3. Data management also raises questions about the construction of information systems and interoperability of their information repositories.[9] In the context of e-science, interoperability is more than ever a crucial issue for the dissemination of research products to decision makers and society at large. This can only be achieved through an intelligent access and resource exploitation system both internally and externally. Moreover, the links between data, publications and all other scientific or technical productions (reports, patents, etc.), produced by the same research project, is a midterm objective of Irstea. Nevertheless, the institute is beginning to integrate its transversal and encompassing vision of its information system thanks to a close collaboration between STI (clearly identified as integrative spokesperson for the project initiator) and the IT management team, whose position as project initiator is without ambiguity.

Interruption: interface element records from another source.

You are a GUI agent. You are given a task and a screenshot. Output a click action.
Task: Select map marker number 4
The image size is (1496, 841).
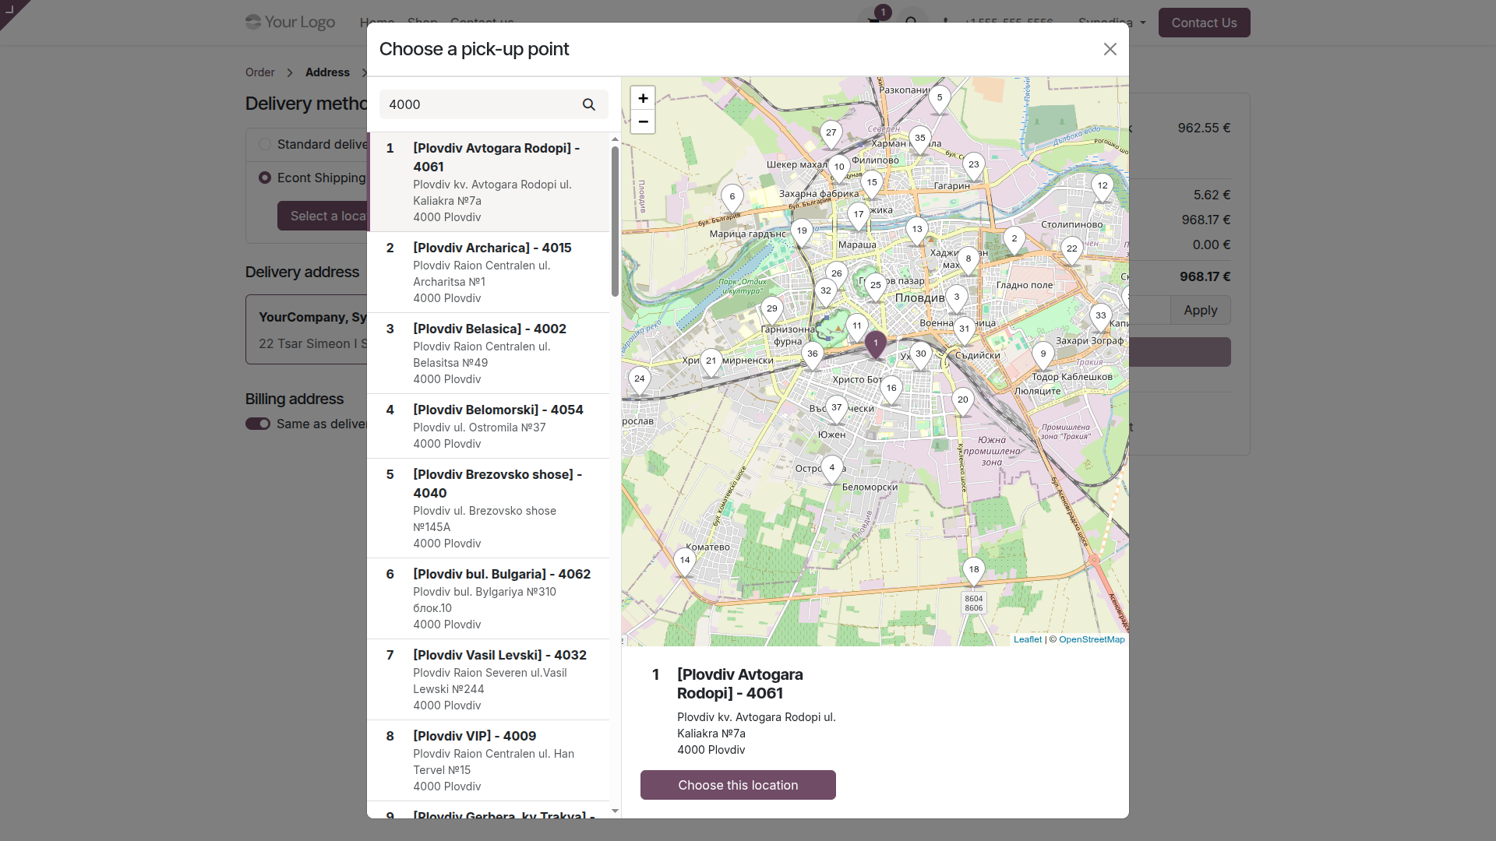tap(832, 469)

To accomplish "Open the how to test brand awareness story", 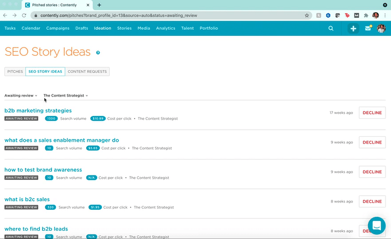I will 43,169.
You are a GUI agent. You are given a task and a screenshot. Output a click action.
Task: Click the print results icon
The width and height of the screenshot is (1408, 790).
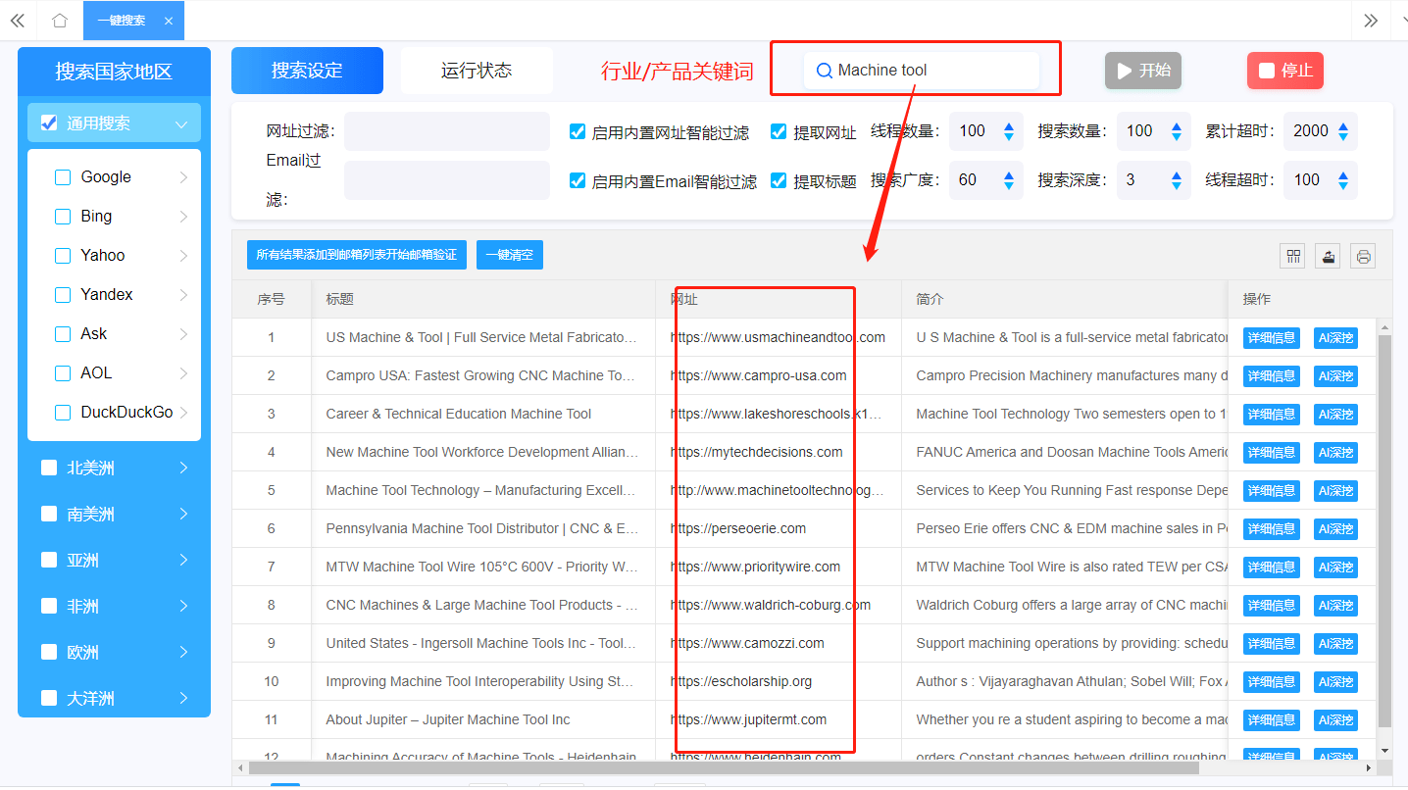point(1363,256)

4. Data management also includes the question of the implementation of metadata and shared standards policy at Irstea. In the medium term, and for the purpose of updating the information system, the implementation of metadata and “standards” associated with controlled vocabularies, such as the thesaurus, has become a central issue for ensuring interoperability between the different databases. Interoperability management will be achieved in particular by the creation of metadata templates, integrating the different internal policies: textual productions, data, scientific archives, etc. This project is now ongoing in our institute.

5. Support for stakeholders in data management is crucial, and the creation of transversal collectives bringing together scientists, librarians, IT experts and other skilled staff is necessary for the top-down and bottom-up initiatives concerning data convergence.

References

  1. American Library Association (2014). "The State of America's Libraries: A Report from the American Library Association" (PDF). American Libraries. pp. 79. http://www.ala.org/news/sites/ala.org.news/files/content/2014-State-of-Americas-Libraries-Report.pdf. Retrieved 18 November 2016. 
  2. MacMillan, D. (2014). "Data Sharing and Discovery: What Librarians Need to Know". The Journal of Academic Librarianship 40 (5): 541–549. doi:10.1016/j.acalib.2014.06.011. 
  3. Schmidt, B.; Shearer, K. (June 2016). "Librarians' Competencies Profile for Research Data Management" (PDF). pp. 7. https://www.coar-repositories.org/files/Competencies-for-RDM_June-2016.pdf. Retrieved 18 November 2016. 
  4. JISC (June 2012). "Researchers of Tomorrow: The Research Behaviour of Generation Y Doctoral Students" (PDF). pp. 85. Archived from the original on 14 June 2014. https://www.webarchive.org.uk/wayback/archive/20140614205429/http://www.jisc.ac.uk/media/documents/publications/reports/2012/Researchers-of-Tomorrow.pdf. Retrieved 18 November 2016. 
  5. Grudzień, Ł.; Hamrol, A. (2016). "Information quality in design process documentation of quality management systems". International Journal of Information Management 36 (4): 599–606. doi:10.1016/j.ijinfomgt.2016.03.011. 
  6. Saunders, L. (2015). "Academic Libraries' Strategic Plans: Top Trends and Under-Recognized Areas". The Journal of Academic Librarianship 41 (3): 285-291. doi:10.1016/j.acalib.2015.03.011. 
  7. Christensen-Dalsgaard, B.; van den Berg, M.; Grim, R. et al. (04 July 2012). "Ten recommendations for libraries to get started with research data management" (PDF). LIBER. http://libereurope.eu/wp-content/uploads/The%20research%20data%20group%202012%20v7%20final.pdf. Retrieved 18 November 2016. 
  8. Simons, N. (29 October 2016). "Going global with 23 Things for Research Data Management". Research Data Alliance. https://www.rd-alliance.org/going-global-23-things-research-data-management. Retrieved 18 November 2016. 
  9. Agosti, M.; Ferro, N.; Silvello, G. (2016). "Digital library interoperability at high level of abstraction". Future Generation Computer Systems 55: 129–146. doi:10.1016/j.future.2015.09.020. 

Notes

This presentation is faithful to the original, with only a few minor changes to presentation. In some cases important information was missing from the references, and that information was added. The original article lists references alphabetically, but this version — by design — lists them in order of appearance.